Alas, the report claims no financial benefit, major or otherwise. It optimistically lists wellness's gross annual savings as about $12 per employee ("optimistically" because US government data shows that the 23 percent reduction in heart attacks and related admissions they attribute to their wellness program happened to match the 23 percent reduction in heart attacks that took place everywhere over the same multi-year period). In other words, most major corporations are subjecting millions of employees to demeaning weigh-ins and uncomfortable (plus, often inaccurate or misinterpreted) blood draws...all to save the price of lunch.
And that's before counting costs. The report optimistically pegs costs at $18 per employee ("optimistically" because page 10 of the report itself lists 11 other costs besides program fees -- and the $18 includes only program fees).

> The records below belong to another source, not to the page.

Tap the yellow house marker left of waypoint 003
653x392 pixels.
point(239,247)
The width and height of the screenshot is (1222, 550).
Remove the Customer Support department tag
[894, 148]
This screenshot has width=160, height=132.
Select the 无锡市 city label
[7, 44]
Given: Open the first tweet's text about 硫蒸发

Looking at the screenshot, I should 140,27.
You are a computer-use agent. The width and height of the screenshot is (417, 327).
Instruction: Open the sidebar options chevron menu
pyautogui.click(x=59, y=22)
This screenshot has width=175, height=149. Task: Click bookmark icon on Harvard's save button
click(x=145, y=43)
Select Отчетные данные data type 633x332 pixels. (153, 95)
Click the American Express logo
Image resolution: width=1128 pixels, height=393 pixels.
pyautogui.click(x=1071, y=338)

There are four reasons this report's candid comparison of costs and savings was probably unintentional. First, these two figures appeared on different pages (15 and 23) without referencing each other.
Second this report is chock full of disinformation in support of wellness, including a statement for which these 39 "experts" spurned a million-dollar reward they could have collected by demonstrating that they knew how to apply fifth-grade math to a simple word problem.

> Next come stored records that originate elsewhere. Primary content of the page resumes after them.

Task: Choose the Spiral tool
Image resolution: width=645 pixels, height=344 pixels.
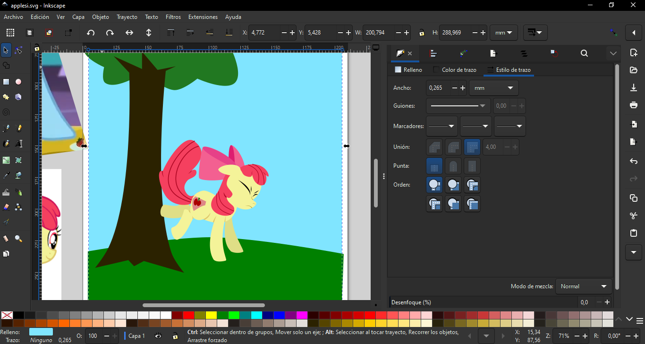Action: coord(6,112)
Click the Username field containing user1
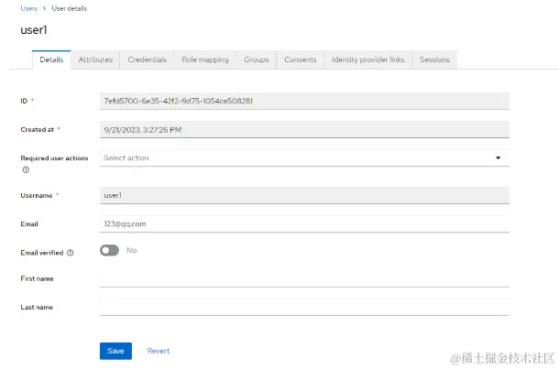Screen dimensions: 559x369 (x=303, y=195)
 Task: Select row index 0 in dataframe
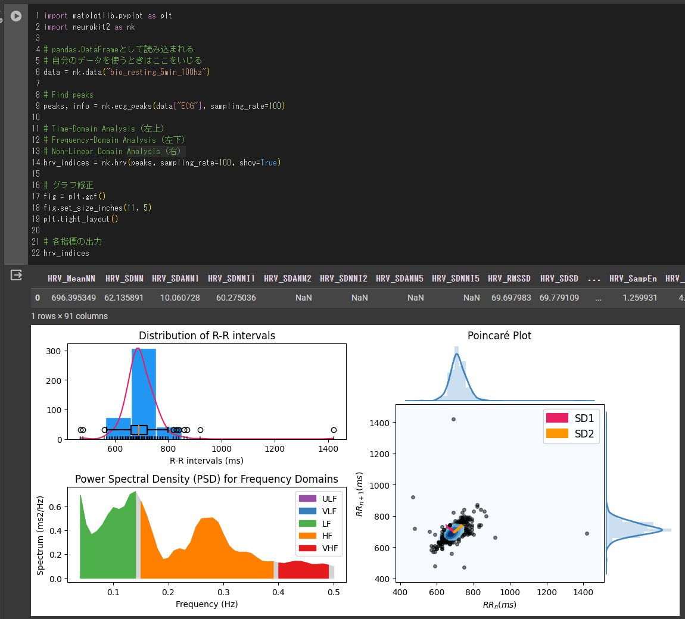click(38, 298)
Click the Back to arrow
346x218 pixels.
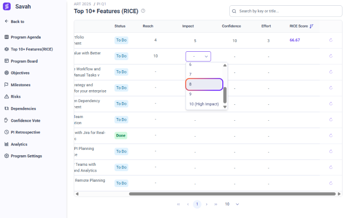(x=7, y=21)
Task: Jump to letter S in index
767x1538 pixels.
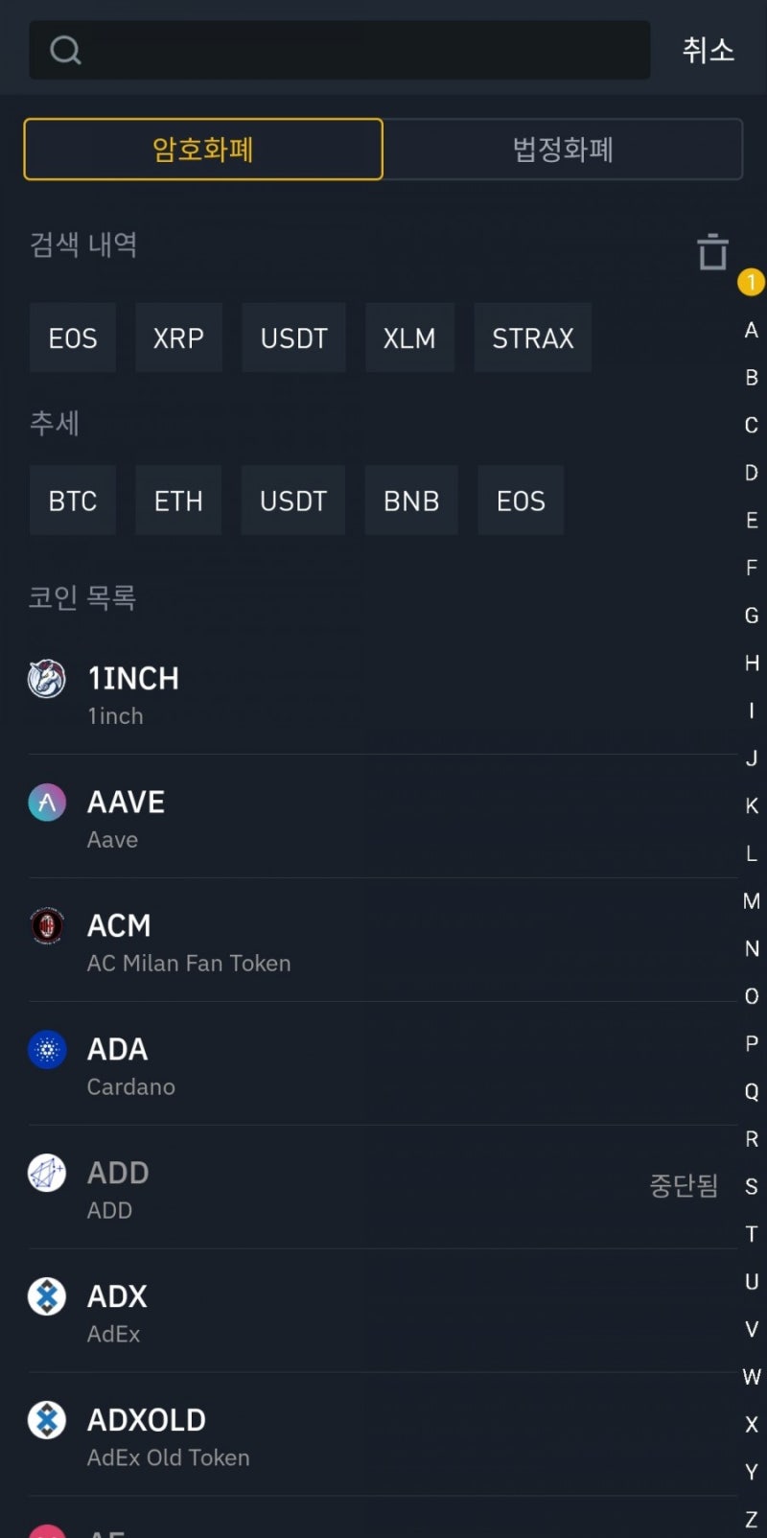Action: point(752,1187)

Third, this is not exactly an industry known for its integrity: promoters of the ironically named C. Everett Koop Award almost always bestow it upon customers of its own sponsors and/or their own committee members, regardless of merit. In one case, the award-winning sponsor of the Nebraska state employee program admitted lying about saving the lives of cancer victims who it turns out never had cancer in the first place. Technically that's fraud in a state contract, but the leader of the Koop Award committee called it a "best practice." Twice.

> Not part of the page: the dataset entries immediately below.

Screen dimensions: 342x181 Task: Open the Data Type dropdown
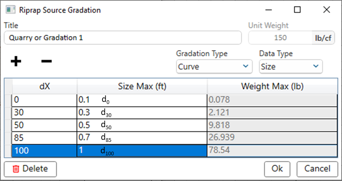click(x=291, y=66)
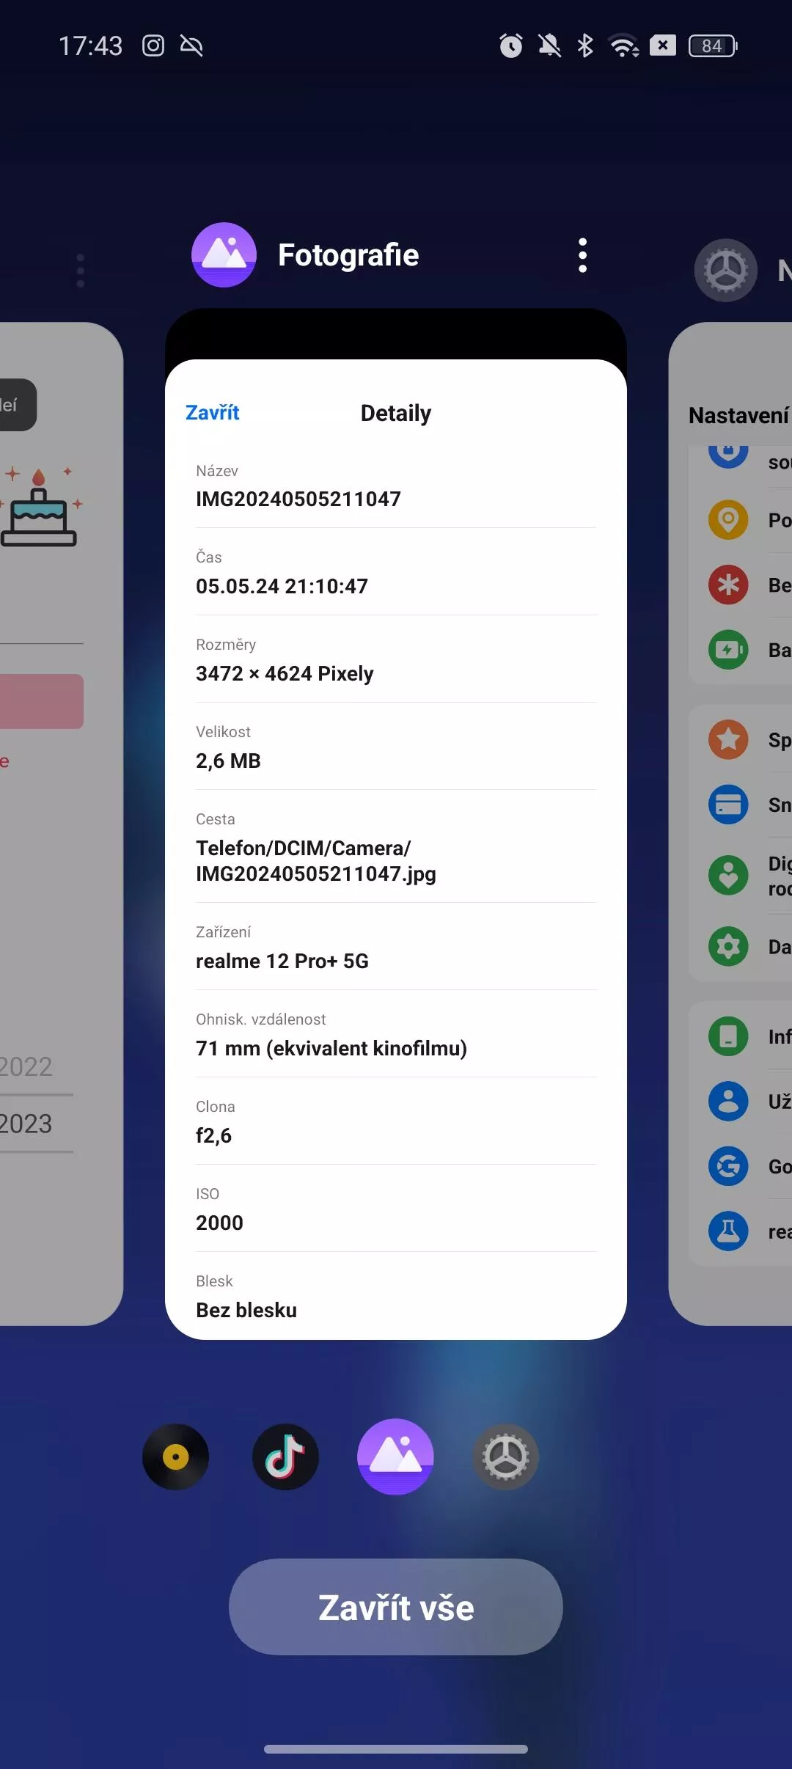Tap the green heart digital wellbeing icon
Image resolution: width=792 pixels, height=1769 pixels.
click(728, 875)
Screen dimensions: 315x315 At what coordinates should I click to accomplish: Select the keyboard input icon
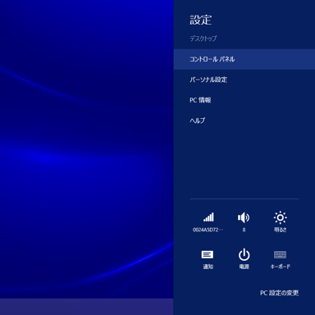(281, 254)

Fourth, this is an industry prone to gaffes. They Said What? lists forty-five vendors who apparently can't add or subtract, can't construct a coherent sentence and in one case didn't even spell the name of its founder correctly -- unless, that is, it really was founded by the inventor of the all-you-can-eat self-serve restaurant, Warren Buffet.
Speaking of gaffes, this is the second time recently that wellness industry promoters have accidentally admitted wellness loses money. In July, the unabashedly named American Journal of Health Promotion allowed, almost parenthetically, that "randomized controlled trials [of wellness] show negative returns."
If wellness promoters keep writing that wellness loses money, at some point we have to believe them.
Perhaps the negative impacts on morale, corporate reputation and finances could be justified if there were employee health benefits. Yet wellness can actually be hazardous to employee health. The popular practice of attaching money to weight loss incentivizes bingeing before the first weigh-in and crash-dieting before the last one, neither of which is healthy. Wellness vendors market many screens the official United States Preventive Services Task Force (USPSTF) recommends avoiding. Health advice - including eating less cholesterol and more whole grains, buckling seat belts without a mention of texting while driving and getting prostate and thyroid tests -- is irrelevant, outdated, controversial or wrong. One company, Aetna, actively encourages employers to put obese employees on drugs that the Journal of the American Medical Association has published editorials against due to their hazardous side effects.
Because the wellness industry leaders now agree that wellness is a bad idea, opposing arguments are superfluous, though it is worth noting that the opposition is also bipartisan. The right-wing Federalist has railed against it, the New York Times' Incidental Economist bloggers have repeatedly pointed out it doesn't work, and a syndicated Los Angeles Times columnist anointed it with the word used in the title above: "scam."
While unfortunate that the single ACA provision garnering bipartisan consensus is badly misguided, the fact that neither party has staked its reputation on the success of wellness should make it easier to back off. A simple regulation that "wellness must do no harm" (as measured by the USPSTF) should encourage most employers to replace wellness done to employees (via medicalizing the workplace) with wellness done for employees (via subsidized gym memberships, health education and healthy cafeteria offerings).
Now there's an idea that deserves bipartisan consensus.